What the task requires:
Show every line in the records below that contains the word "heading". Only matches with the same capitalization count.

Extracted data entries
= = = =

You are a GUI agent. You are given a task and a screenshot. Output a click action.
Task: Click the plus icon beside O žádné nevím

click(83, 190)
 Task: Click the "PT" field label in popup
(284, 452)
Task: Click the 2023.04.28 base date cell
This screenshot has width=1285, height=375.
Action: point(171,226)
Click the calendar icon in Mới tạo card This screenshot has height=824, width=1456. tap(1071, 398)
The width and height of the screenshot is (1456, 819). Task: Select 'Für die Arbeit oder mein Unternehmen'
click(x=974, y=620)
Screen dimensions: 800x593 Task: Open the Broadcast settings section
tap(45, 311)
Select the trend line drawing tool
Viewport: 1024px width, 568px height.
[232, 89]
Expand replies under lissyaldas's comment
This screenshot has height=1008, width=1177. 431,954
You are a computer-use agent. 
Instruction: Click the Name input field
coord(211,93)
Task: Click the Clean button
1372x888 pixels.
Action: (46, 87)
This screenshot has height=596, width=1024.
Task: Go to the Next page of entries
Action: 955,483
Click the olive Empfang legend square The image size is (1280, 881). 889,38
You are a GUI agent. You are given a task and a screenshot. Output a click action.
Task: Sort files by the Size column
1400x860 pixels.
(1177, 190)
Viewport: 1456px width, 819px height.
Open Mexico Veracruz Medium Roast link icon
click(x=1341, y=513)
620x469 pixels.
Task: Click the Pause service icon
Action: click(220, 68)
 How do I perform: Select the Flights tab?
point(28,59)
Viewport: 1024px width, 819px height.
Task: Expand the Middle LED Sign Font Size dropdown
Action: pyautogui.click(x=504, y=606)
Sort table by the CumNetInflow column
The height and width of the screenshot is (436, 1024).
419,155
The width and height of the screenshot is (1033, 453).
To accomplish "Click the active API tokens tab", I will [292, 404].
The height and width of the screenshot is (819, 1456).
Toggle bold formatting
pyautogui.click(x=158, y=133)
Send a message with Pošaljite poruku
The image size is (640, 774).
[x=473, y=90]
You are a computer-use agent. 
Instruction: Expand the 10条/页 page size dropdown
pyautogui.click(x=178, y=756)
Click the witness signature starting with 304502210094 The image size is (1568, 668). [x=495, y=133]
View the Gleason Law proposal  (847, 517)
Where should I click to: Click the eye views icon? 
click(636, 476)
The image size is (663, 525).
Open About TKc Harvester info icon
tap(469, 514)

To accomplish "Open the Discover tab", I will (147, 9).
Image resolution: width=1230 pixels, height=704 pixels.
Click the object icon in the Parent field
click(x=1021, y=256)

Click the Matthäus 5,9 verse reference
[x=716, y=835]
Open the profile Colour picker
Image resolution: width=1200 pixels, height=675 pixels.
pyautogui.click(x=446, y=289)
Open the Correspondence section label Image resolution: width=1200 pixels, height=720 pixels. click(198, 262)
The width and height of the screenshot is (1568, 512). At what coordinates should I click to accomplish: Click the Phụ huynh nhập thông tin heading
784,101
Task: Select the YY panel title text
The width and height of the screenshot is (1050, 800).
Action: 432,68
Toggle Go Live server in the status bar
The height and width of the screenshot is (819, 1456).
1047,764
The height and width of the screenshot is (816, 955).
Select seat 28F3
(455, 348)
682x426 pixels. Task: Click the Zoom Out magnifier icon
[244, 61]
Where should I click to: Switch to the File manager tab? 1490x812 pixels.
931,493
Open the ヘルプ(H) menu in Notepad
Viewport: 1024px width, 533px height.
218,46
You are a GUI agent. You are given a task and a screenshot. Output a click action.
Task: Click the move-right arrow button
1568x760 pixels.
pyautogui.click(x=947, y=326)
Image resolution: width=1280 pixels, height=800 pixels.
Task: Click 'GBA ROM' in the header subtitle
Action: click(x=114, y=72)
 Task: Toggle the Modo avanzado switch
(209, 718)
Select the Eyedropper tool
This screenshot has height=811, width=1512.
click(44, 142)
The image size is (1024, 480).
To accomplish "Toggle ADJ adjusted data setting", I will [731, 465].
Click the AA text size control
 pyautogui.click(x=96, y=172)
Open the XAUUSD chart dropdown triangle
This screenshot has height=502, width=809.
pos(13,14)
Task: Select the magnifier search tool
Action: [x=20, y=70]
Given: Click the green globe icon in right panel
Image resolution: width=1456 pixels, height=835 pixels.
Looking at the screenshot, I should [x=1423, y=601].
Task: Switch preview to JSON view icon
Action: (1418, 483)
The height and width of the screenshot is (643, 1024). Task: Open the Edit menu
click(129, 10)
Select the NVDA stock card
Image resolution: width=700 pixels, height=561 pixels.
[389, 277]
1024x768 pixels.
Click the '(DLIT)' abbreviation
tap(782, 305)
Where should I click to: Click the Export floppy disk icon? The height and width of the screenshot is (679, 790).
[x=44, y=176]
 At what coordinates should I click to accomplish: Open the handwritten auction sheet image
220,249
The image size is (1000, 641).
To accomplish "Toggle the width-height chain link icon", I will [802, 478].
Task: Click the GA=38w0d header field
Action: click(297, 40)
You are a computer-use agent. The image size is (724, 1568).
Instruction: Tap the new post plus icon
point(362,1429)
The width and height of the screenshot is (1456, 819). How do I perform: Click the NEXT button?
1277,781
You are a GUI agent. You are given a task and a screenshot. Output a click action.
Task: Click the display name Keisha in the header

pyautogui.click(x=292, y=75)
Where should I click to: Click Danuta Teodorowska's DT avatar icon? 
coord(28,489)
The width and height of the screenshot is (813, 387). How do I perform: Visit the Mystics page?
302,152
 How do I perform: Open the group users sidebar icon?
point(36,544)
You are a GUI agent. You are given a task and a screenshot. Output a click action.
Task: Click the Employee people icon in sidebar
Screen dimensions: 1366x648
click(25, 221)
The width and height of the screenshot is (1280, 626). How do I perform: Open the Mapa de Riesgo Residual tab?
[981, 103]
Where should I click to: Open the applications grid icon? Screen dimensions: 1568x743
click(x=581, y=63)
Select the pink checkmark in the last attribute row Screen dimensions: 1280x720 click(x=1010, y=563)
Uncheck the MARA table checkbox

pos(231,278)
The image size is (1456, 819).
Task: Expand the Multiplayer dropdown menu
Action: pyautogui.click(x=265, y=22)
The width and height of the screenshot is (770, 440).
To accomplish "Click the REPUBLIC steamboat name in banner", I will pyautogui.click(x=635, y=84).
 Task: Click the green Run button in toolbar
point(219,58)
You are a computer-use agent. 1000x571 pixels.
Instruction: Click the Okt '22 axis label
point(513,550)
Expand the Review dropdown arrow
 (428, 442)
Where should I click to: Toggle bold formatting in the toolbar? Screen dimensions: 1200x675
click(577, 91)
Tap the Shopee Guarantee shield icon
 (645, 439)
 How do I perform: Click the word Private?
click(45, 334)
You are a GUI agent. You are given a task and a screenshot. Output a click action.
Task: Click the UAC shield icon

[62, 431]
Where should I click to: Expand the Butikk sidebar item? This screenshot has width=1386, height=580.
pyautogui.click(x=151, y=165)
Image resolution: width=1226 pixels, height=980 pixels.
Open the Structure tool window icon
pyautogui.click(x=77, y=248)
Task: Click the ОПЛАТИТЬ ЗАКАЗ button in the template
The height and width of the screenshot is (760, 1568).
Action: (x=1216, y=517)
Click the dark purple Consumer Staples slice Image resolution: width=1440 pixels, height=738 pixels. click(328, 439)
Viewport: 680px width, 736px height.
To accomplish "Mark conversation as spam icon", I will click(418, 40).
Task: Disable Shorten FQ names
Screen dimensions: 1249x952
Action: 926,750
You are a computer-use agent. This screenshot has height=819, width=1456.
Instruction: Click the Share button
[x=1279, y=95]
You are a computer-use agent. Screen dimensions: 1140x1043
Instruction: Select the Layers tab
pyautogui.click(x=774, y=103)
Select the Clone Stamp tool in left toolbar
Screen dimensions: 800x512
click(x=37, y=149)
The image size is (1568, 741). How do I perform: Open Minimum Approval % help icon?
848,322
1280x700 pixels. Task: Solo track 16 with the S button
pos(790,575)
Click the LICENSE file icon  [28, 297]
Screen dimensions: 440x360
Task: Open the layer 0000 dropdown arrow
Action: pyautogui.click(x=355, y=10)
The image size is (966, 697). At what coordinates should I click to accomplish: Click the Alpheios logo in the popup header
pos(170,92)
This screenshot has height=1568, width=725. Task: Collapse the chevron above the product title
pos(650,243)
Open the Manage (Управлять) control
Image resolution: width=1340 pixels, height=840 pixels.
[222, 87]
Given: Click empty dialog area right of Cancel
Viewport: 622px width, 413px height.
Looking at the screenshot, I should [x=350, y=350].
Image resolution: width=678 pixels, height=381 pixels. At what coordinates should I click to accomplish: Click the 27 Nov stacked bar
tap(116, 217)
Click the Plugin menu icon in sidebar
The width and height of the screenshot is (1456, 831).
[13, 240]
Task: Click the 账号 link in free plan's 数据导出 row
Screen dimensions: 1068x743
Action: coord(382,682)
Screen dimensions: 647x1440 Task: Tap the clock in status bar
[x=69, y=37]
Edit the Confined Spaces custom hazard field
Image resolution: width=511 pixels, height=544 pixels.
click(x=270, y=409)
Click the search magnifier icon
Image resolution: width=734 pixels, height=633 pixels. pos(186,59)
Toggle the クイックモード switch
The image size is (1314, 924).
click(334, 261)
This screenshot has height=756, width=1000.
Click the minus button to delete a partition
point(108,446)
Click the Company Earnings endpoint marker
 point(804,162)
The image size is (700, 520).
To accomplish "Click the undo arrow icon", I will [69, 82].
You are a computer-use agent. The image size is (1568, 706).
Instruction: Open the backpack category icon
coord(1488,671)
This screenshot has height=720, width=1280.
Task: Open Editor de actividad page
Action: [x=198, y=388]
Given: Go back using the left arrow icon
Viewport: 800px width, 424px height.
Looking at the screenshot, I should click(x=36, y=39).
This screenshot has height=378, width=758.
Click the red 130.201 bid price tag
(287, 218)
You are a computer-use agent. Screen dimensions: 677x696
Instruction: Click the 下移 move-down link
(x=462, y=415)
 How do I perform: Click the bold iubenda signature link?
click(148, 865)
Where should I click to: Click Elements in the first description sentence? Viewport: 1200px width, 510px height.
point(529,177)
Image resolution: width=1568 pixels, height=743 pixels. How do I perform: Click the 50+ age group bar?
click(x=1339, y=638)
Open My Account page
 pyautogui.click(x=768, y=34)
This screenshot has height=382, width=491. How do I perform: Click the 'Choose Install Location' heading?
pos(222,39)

= = = =

Complete response:
The width and height of the screenshot is (1568, 512). At what coordinates should I click to accomplish: Click the Phụ huynh nhập thông tin heading
This screenshot has height=382, width=491. How do I perform: Click the 'Choose Install Location' heading?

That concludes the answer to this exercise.